With such piqued interest in the area for both commercial and residential development, Brinda the goal is to find the right solution that is sustainable for the long haul.
In other news
City Council authorized the Elyria Police Department to forgo two police cars in exchange for a project that has been on the police chief’s wish list for years: a firing range.
To be located behind the city’s Central Maintenance Garage on Garden Street, the range is where Elyria officers will shoot for firearms qualifications and tactical training. It will allow officers to train in the city instead of going to Oberlin, the location of the closest firing range.
It also will mean less overtime for officers.

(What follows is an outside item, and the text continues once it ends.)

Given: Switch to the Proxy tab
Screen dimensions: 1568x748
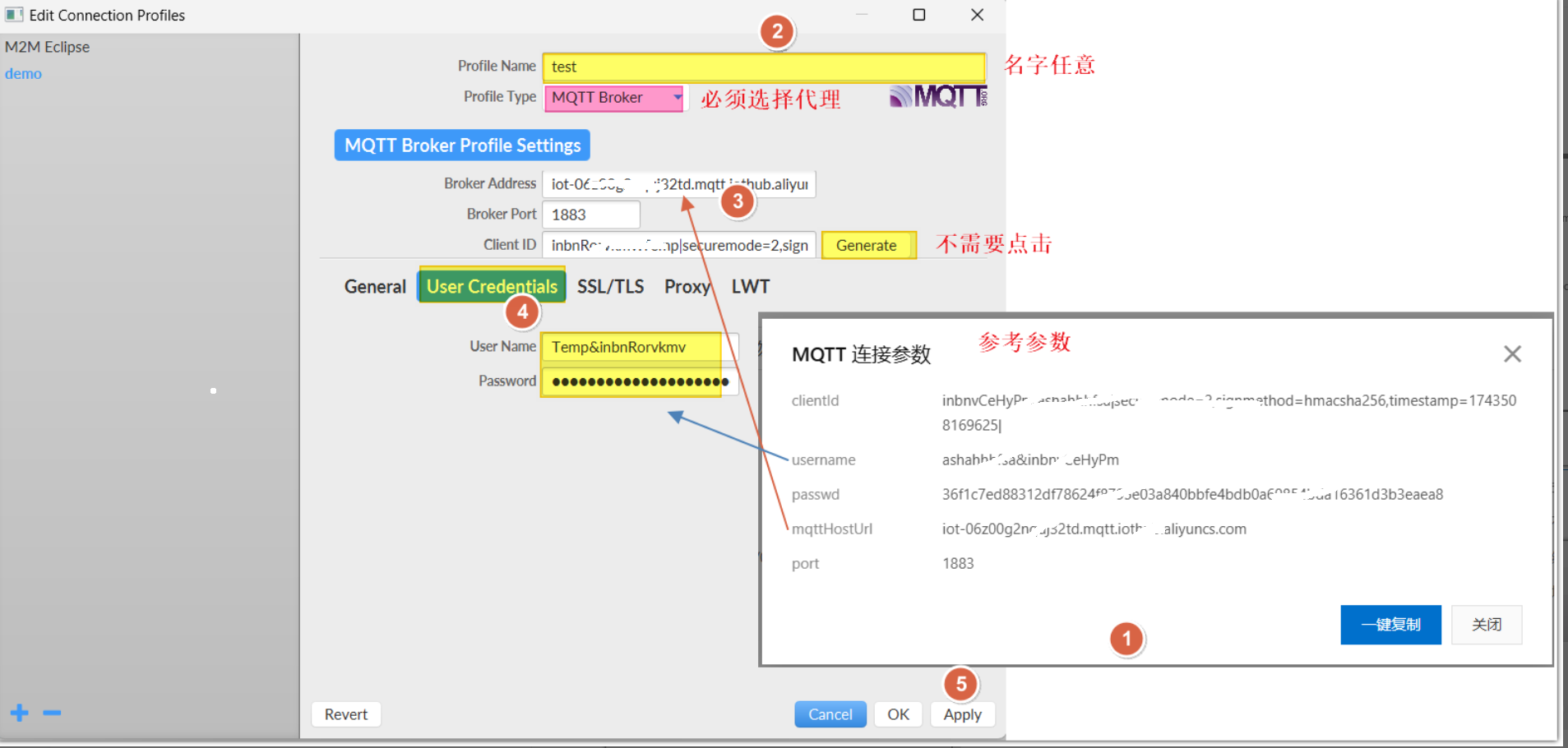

Police Chief Duane Whitely said the current setup means officers are pulled off the road for eight hours at a time to handle training outside of the city, which requires six hours to re-qualify. But with a firing range in the city those same officers can train in one-hour spurts in the middle of their shifts, removing the need to pay overtime to cover officers in training.
“We can pull them out of training for an hour, have them go right to the range, train, clean their weapons and return to the work,” he said.
The cost to build out the range is $30,000.
Whitely is sacrificing two unmarked cars that were going to be purchased for $70,000 to make it happen. With that money, $50,000 will go toward two radio repeaters for the southeast part of the city and the remaining $20,000 will go toward the firing range. Whitely said he will find the remaining $10,000 from some other allotment in the police budget.
Councilman Mark Craig, I-4th Ward, did question the emergent request for the firing range, saying it was a new request to him, although Whitely said he has wanted it for years.
The concern that kept him quiet came from the property. It is a former landfill and the Ohio Environmental Protection Agency had to sign off on the project.
It seemed like it wasn’t going to happen until it did, Whitely said.